La terza è che, nell’ebbrezza del rialzo, ci siamo dimenticati di una lunga serie di rischi esogeni che un tempo ci preoccupavano molto. La geopolitica è totalmente scomparsa, con l’ipotesi implicita che il mondo resterà in pace per sempre. Le siccità, i terremoti, gli uragani e gli altri atti di un cielo possibilmente collerico sono spariti dal nostro futuro. Le epidemie, che negli inverni del decennio scorso hanno spesso causato correzioni di borsa significative, sono debellate definitivamente dai nostri pensieri anche se i nostri antibiotici sono sempre più deboli di fronte a batteri sempre più forti. Più la bolla dovesse gonfiarsi, più pericoloso sarebbe il ripresentarsi di uno qualsiasi di questi rischi.

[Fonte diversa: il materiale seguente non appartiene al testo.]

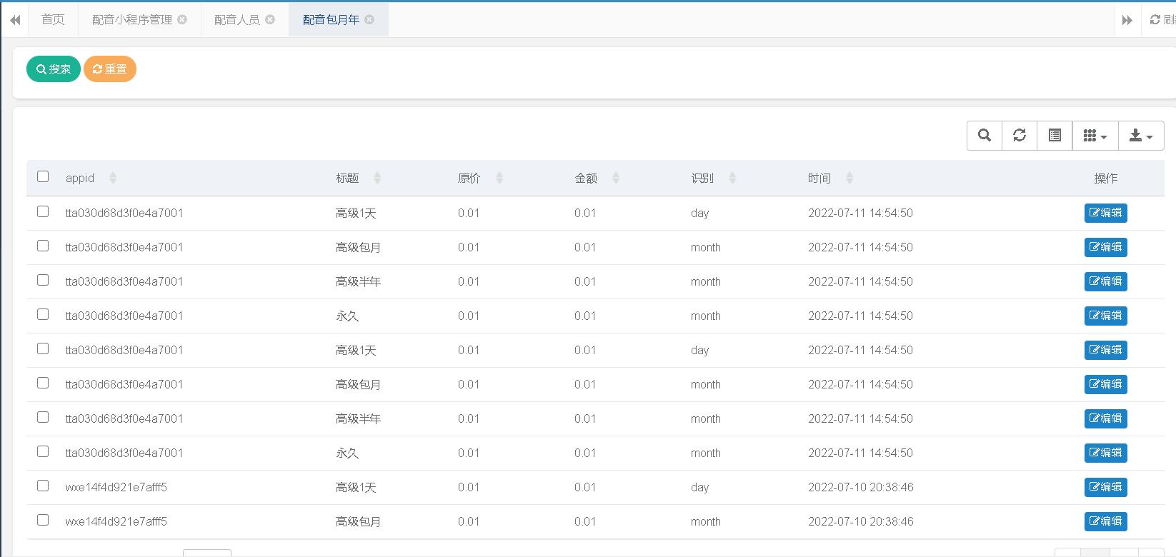This screenshot has width=1176, height=557.
Task: Edit the first 永久 row with 编辑
Action: (1105, 316)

La quarta è che la crisi europea è in fase di remissione ciclica. Il debito di molti paesi, tuttavia, continua tranquillamente a crescere, incurante dei nostri festeggiamenti. Nelle stime di Citi il debito italiano sarà alla fine del 2014 del 136 per cento del Pil, quello portoghese sarà salito al 144 e quello greco al 192. Un modesto rallentamento della crescita globale, una correzione di borsa o un cenno di possibile rialzo sui tassi troveranno un’Europa ancora fragilissima. Questi rischi non vanno necessariamente prezzati. Non è razionale fasciarsi la testa prima di essersela rotta. È però importante ricordarsi della loro esistenza prima di lasciarsi prendere la mano e usare livelli di leva pericolosi.